Dans son roman "Les rives de la mer douce", prix Roger-Caillois 2023, l'écrivaine et traductrice argentine Laura Alcoba revient sur son enfance pendant la dictature, d'abord fugitive dans son propre pays puis exilée en France.

Avec
  • Laura Alcoba Ecrivain
  • Nadia Tahir Maître de conférences à l'université de Caen

À partir du coup d’État militaire de mars 1976, les opposants politiques argentins se sont mis à raconter d’étranges histoires à leurs enfants. Des histoires où le grand méchant loup porte l’uniforme de la police militaire et des parties de cache-cache s’improvisent dans des planques prévues pour échapper aux perquisitions sanglantes. Des mots d’enfants pour décrire un monde d’adultes comme des milliers de parents argentins en ont adressé à leur progéniture entre 1976 et 1983.
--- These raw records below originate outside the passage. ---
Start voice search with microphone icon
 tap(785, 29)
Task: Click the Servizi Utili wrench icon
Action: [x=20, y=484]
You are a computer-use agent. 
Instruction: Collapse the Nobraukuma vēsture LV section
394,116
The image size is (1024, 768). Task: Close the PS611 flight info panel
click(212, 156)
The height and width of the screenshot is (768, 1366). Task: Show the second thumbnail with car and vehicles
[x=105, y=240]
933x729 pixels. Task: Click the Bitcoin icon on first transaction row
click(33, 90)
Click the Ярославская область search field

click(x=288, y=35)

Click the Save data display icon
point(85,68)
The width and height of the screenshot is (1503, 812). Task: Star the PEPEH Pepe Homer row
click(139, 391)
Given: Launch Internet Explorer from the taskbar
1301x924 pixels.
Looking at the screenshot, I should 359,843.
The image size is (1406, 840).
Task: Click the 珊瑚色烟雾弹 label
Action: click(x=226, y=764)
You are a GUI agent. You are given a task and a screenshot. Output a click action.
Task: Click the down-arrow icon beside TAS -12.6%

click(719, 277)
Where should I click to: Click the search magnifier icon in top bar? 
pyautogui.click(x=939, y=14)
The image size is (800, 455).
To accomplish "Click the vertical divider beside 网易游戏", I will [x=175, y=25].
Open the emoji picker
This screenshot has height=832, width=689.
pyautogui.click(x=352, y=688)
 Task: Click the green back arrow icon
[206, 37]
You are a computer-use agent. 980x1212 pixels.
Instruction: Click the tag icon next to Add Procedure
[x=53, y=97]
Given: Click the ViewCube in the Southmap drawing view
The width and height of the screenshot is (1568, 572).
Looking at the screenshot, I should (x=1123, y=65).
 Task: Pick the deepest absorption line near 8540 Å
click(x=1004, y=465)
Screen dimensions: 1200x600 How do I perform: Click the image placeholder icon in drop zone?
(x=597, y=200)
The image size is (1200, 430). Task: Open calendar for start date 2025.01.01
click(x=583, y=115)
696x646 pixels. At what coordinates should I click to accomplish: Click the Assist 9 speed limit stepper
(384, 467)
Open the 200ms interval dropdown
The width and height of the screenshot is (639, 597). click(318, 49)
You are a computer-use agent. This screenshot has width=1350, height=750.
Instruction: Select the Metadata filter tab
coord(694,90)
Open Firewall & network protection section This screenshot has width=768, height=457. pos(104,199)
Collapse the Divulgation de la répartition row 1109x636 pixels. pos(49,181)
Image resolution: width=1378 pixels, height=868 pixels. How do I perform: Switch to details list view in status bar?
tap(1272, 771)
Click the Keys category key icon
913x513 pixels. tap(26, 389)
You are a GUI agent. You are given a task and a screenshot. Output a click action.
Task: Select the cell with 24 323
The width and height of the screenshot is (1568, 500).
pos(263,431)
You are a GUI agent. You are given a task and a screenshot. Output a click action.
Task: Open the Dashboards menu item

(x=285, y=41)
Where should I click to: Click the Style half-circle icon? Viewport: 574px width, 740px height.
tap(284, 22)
C’est avec ces mots, le ton qui les accompagne et les silences qui les suivent que Laura Alcoba, fille d’opposants politiques, a appréhendé la dictature militaire. C’est à travers le souvenir de ses parents et de leurs phrases faites de mises en garde et de consignes inquiètes que Laura Alcoba a écrit Les rives de la mer douce, roman introspectif revenant sur sa vie des deux côtés de l’océan Atlantique. Jusqu’à ses 10 ans, côté argentin, où elle a vécu d’appartement en appartement, fuyant les rafles d’opposants et les rapts d’enfants. Côté français ensuite, lorsqu’elle a rejoint sa mère en exil à Paris et entretenu une correspondance avec son père emprisonné au pays.

Publicité

Comment un enfant appréhende-t-il la réalité politique de la dictature et la menace qu’elle fait planer sur ses parents ? Des années plus tard, l’écriture permet-elle de raviver ces souvenirs, voire d’en exhumer certains restés enfouis ? Et enfin, comment ce travail de mémoire fait-il écho à l’actualité argentine, marquée par le révisionnisme du gouvernement ?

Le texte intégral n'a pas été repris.